DevOps First

6 Min Read

It has been nearly six years since then-U.S. CIO Vivek Kundra issued his Federal Cloud Computing Strategy. Typically referred to in Federal circles as “Cloud First” because of its edict to move workloads to public cloud providers instead of building more government data centers, the February 2011 strategy document was focused on cost reduction. In fact, the only chart from the Executive Summary deals exclusively with cost, as opposed to the many other benefits of cloud computing:
As a result, if you ask most Federal agencies to pick their primary benefit for moving to the cloud, they are likely to say, “cost savings.” In their report card on CloudFirst issued last March, the Government Accountability Office would agree with that as the primary benefit, as they stated: “19 of the 24 agencies reported achieving an estimated $2.8 billion in cost savings and avoidances from fiscal years 2011 to 2015.”

But is that the right benefit to measure moving forward? Are Federal agencies seeking the wrong primary benefit and missing the point behind the true advantage of cloud computing?

Comparing to the Commercial Sector

The cloud is not just for hosting applications like e-mail and collaboration tools in the hopes of reducing costs (and satisfying an unfunded mandate). In fact, in some cases, it might cost more to host an application in the public cloud than it would in a private data center. For example, a large commercial dot-com company in the D.C. area told me last year they were in the process of moving all of their applications back to their data center from a public cloud provider.

If you talk to large commercial companies about why they’re adopting cloud, they will likely cite agility as the primary benefit. Last February in one of their regular surveys on cloud usage, IDC found that “more respondents are identifying business-related metrics as a key driver of Cloud adoption, such as improved business agility and more support for business-related programs.”

So what commercial enterprises have really learned is that cloud gives you flexible infrastructure to increase your “speed to market” for deploying new applications or services. Cloud First fails if we have some meaningful percentage of Federal applications in public cloud, but it’s still taking one to two years to build and deploy a new application or a major piece of functionality.
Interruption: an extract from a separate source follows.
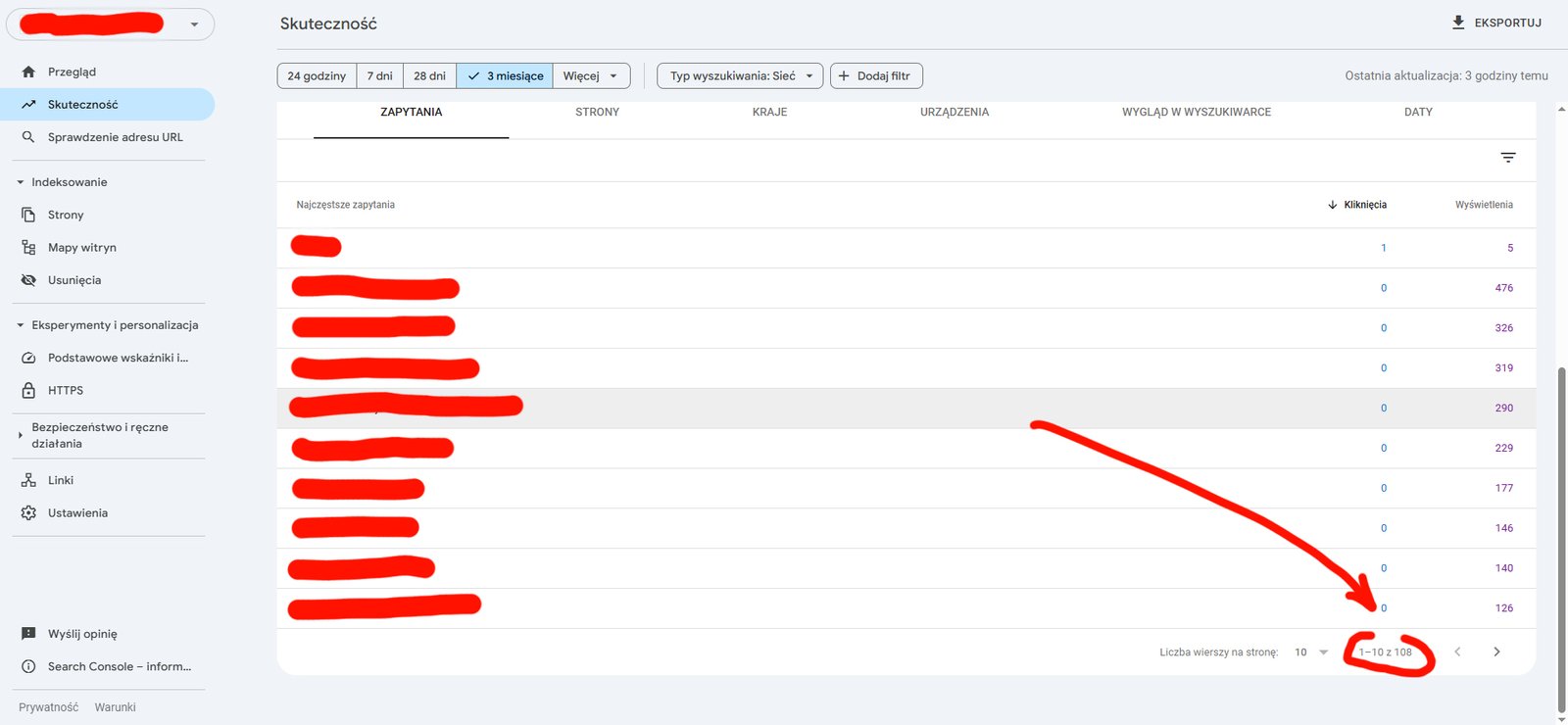Open HTTPS padlock icon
Instead, the Office of Management and Budget and agency leadership should consider measuring agencies on:

  • How many deployments per week?
  • How many automated tests run weekly or daily?
  • What is the average requirement to deployment lead time?
  • Mean time to recover from a failure?

These are the types of measures that better show how well an agency is delivering new capabilities to meet the needs of their stakeholders—instead of how many applications are in the cloud. In other words, agencies should be DevOps First.

DevOps First

Enough time has passed since the office of Federal CIO issued its Cloud First initiative that it is time for the next occupant of that role to consider creating a second Federal cloud policy called DevOps First. What would that mean, exactly?

One of the best resources for understanding the concepts of DevOps is the book The Phoenix Project by Gene Kim, Kevin Behr, and George Spafford. It tells the story of an IT manager who has 90 days to overhaul a set of software development and delivery processes or have his team face being outsourced. In accomplishing that, he puts the three core DevOps principles to work:

  • Systems Thinking — Instead of focusing on the performance of an individual piece of a software project, emphasize the end result the entire system is trying to achieve.
  • Amplify Feedback Loops — So that corrections happen more quickly and more often.
  • Culture of Continual Experimentation and Learning — Faster cycle times enable faster failure recovery, which makes experimentation a regular occurrence instead of an exception.

The metrics that fall out of that have a lot more to do with the number of weekly releases, the speed at which those releases complete from start to finish, and the customer response to those changes. Instead of having anything to do with cost, the performance metrics have to do with agility.

A recent Gartner survey found that by 2016, 89 percent of companies expect to compete mostly on the basis of customer experience, versus 36 percent four years ago. The public expects easy-to-use services, and DevOps approaches to software engineering is how commercial companies keep up with the speed of that demand. Our government should be no different and, based on the success of Cloud First with its cost focus, that now requires a similar commitment from Federal leaders. A DevOps First declaration would look at this mission strategy, and how it is supported by faster deployment of digital services, which would unlock the real benefit of cloud for the public to enjoy.